• Excerpt to read:
Serving ML Models at scale using Torchserve

Nishant Bhansali (~nishantb06)




Imagine you are ready with State of the art ML models, which is going to serve Millions of requests in a day! Keeping in mind the business requirements, how do you ensure your ML models are deployed efficiently?

Challenges we face when taking these models to production are 1. Managing compute and latency requirements : Models need to be faster and use less and less compute (less GPU's) at the same time 2. Efficient Batching : Managing concurrent requests so that they can be batched and fed to the model together 3. Scaling: The number of incoming requests will be quite a lot and correspondingly quite less at different points of time. Ensuring Horizontal Scaling, that is more copies of your model are available for inferencing is important. 4. Managing Versions and Different Models: Models are often improved or changed after fine tuning. Therefore to ensure that new versions of the same model can be deployed easily. 5. Improved Networking and other optimisations: TCP might not always be the best protocol to serve ML models as the payload (quite often an image, audio or text) can be quite large

Torchserve is an open souce tool that solves these challenges by providing the users with a simple Python Interface and easy to use API for managing different configurations for your Model Server.

Talk outline

  1. Creating a suitable environment to serve your models using torchserve : Installing the necessary packages , creating your own torchserve docker environment
  2. Understanding Torchserve Handler files : How to use an existing Torchserve Handler and create a custom Handler file for your use case including how to trace your models for faster inferencing!

• Work required: Reproduce the full Torchserve talk abstract word for word. You won't need the listing further down.

• Data:
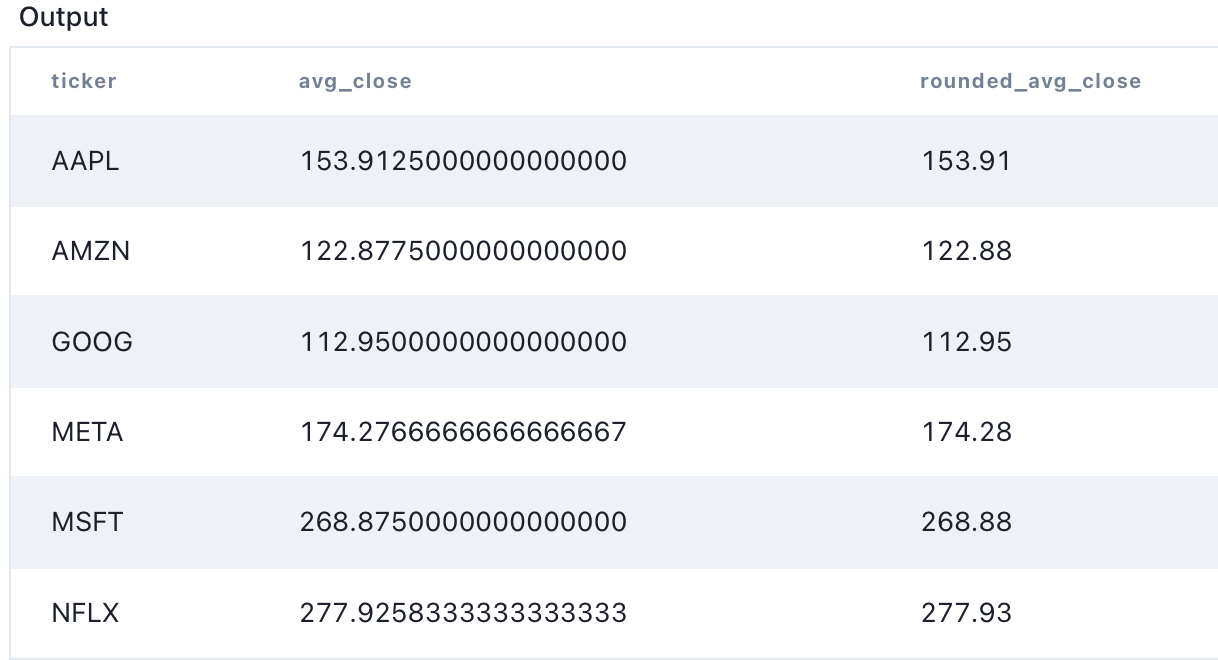Click the avg_close value 112.9500000000000000
Viewport: 1218px width, 660px height.
463,342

• Correct output:
Serving ML Models at scale using Torchserve

Nishant Bhansali (~nishantb06)




Imagine you are ready with State of the art ML models, which is going to serve Millions of requests in a day! Keeping in mind the business requirements, how do you ensure your ML models are deployed efficiently?

Challenges we face when taking these models to production are 1. Managing compute and latency requirements : Models need to be faster and use less and less compute (less GPU's) at the same time 2. Efficient Batching : Managing concurrent requests so that they can be batched and fed to the model together 3. Scaling: The number of incoming requests will be quite a lot and correspondingly quite less at different points of time. Ensuring Horizontal Scaling, that is more copies of your model are available for inferencing is important. 4. Managing Versions and Different Models: Models are often improved or changed after fine tuning. Therefore to ensure that new versions of the same model can be deployed easily. 5. Improved Networking and other optimisations: TCP might not always be the best protocol to serve ML models as the payload (quite often an image, audio or text) can be quite large

Torchserve is an open souce tool that solves these challenges by providing the users with a simple Python Interface and easy to use API for managing different configurations for your Model Server.

Talk outline

  1. Creating a suitable environment to serve your models using torchserve : Installing the necessary packages , creating your own torchserve docker environment
  2. Understanding Torchserve Handler files : How to use an existing Torchserve Handler and create a custom Handler file for your use case including how to trace your models for faster inferencing!